September 03, 2011

Melt with You.

I get it now. Or I have for awhile but I just haven't admitted it.

I don't follow your rules therefore, you won't follow mine.

It's a simple as that. No matter how much you tell two people, you're cute together, you guys should be a thing, or something of the sort, they won't if they don't want to. If any other person tries to pair you up with another, it doesn't matter if they want you to be together or not if you don't want to be together, you won't be.

I've messed up... I should really stop messing with relationships. It'll happen or it won't, for better or worse, I can't control that. Fortunately, they can! So I can still play match-maker (hopefully not a gay fat one), but I have to change my approach. I won't do it directly >:) I won't set-up dates, coordinating schedules, assigning to the same team, invite both to the same party, other things... (unless they want me to). I'll just have to change their view on the world.

If they think they want it, I'll help. Once they dedicate, I'll be there too. If they decide they don't wanna, I'll be there offering an ear or a crying shoulder. If they haven't decided, I'll help them go for it. It's not good to force anyone against their will, but if they're at least willing to try then I'll make them go for it.

But Alas!
(Alas!)

I can't do this until I've taken my own advice. I have to go out there, try it out first. Refine it, experiment, get better, MAKE PROFIT.

I'm just waiting for the most opportune moment to be able to run as fast as I can, far... far... FAR away. (Should be a different post.)

September 01, 2011

You Offered...

Sort of...

*sigh* Conflicted again :)) This is actually quite fun to pretend to think I'm in it and to act that I'm in it when I might not actually be... I just don't want you hurt... I think you shall be S. :D Yeah! Okay...

Shot Down. It only took a day... maybe I came on too strong... I'm... :/ dissapoint.

Recovered. Almost Immediately :D.

Well that part of my life is done :))

See you S. Hopefully soon. But prolly not the same way as today? :))

August 30, 2011

Dammit. I'm a Black Mage not a Time Mage.

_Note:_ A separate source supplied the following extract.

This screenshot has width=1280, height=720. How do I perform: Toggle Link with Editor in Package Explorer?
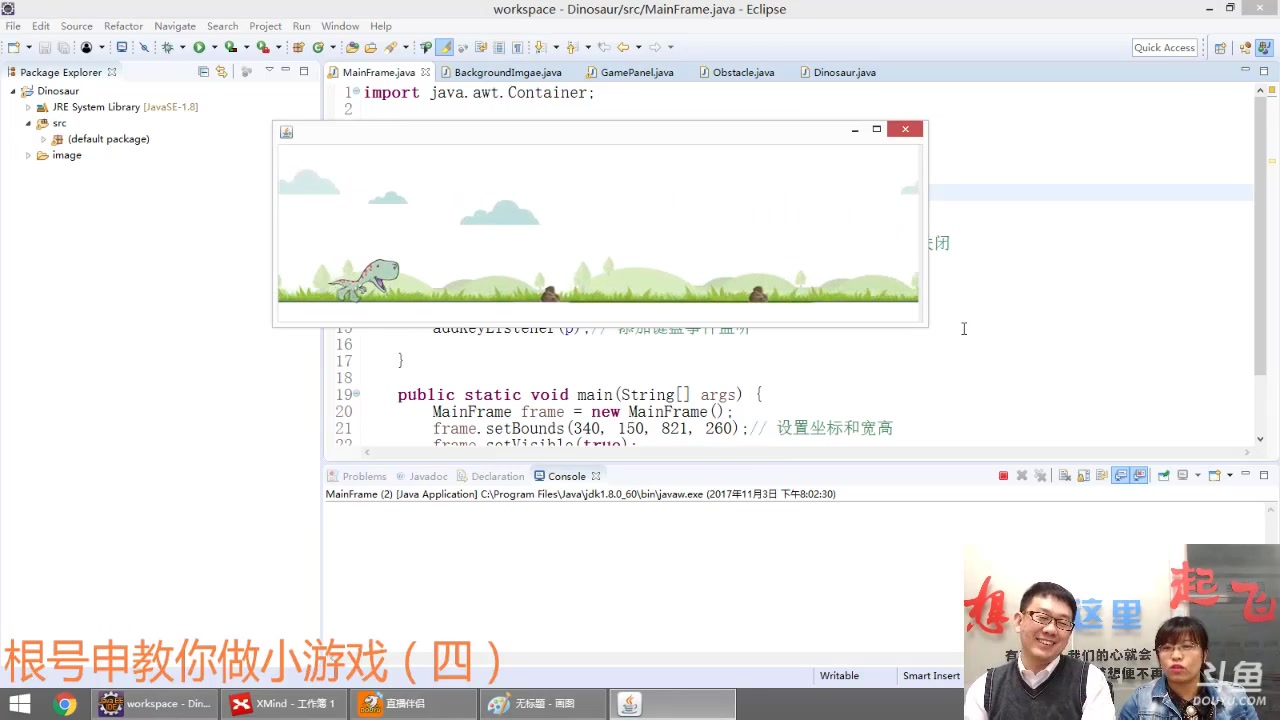(221, 72)
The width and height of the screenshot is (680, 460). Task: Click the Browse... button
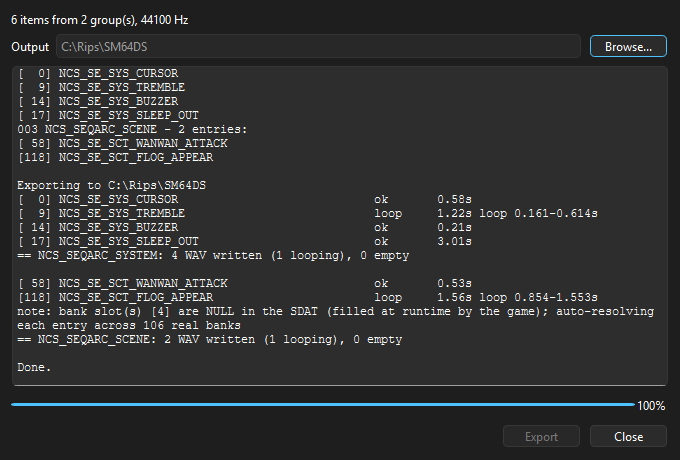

Oh well... Secret Plans and Private Judgements :>

I must get a better watch... Wait. I don't even have one.

To Do List
1. Get a Watch.
2. Check Watch for Time.
3. Adjust Time on Watch (it's just new, it might have the wrong time)
4. Check Watch for Time.
5. Proceed with Secret Plans.
6. Get an Alarm Clock.
7. Replace Watch with a Watch which also has a loud Alarm Clock.
8. Give Away Alarm Clock.
9. Tick of Creating a To Do List on my To Do List.

*Not necessarily in order*
To ship or not to ship, that is the question!

Good Read.

I still wonder why I even bother with this. There's still something stopping me or something that's bringing me back. Not much has changed. Yeah, it's true. Underneath it all, nothing's changed. Not ever. It was the same as before, during, and after.

I think I may be up to no good or possibly readying to be up to no good. I'm excited to see what will happen this year, and I wonder, which one I am. Hm... I still can't post properly; I'm still afraid of posting actual details, that's why my posts seem so uncoordinated. I don't wanna post something that I know I don't want anybody to see. And yet, I created this blog for that purpose. To record my thoughts, and to tell the world what I know. I still feel embarrassed and this is just all talk. But I'm gonna get better. Way way way better. I'm gonna get over it. I'm gonna grow up.

But not yet. I don't wanna grow up too fast. I wanna enjoy this last year. It feels so fast, yet the days feel so slow. I'm.... I'm.... rambling again I think. Hm.... Enough of this nonsense I'm gonna go think up some stuff.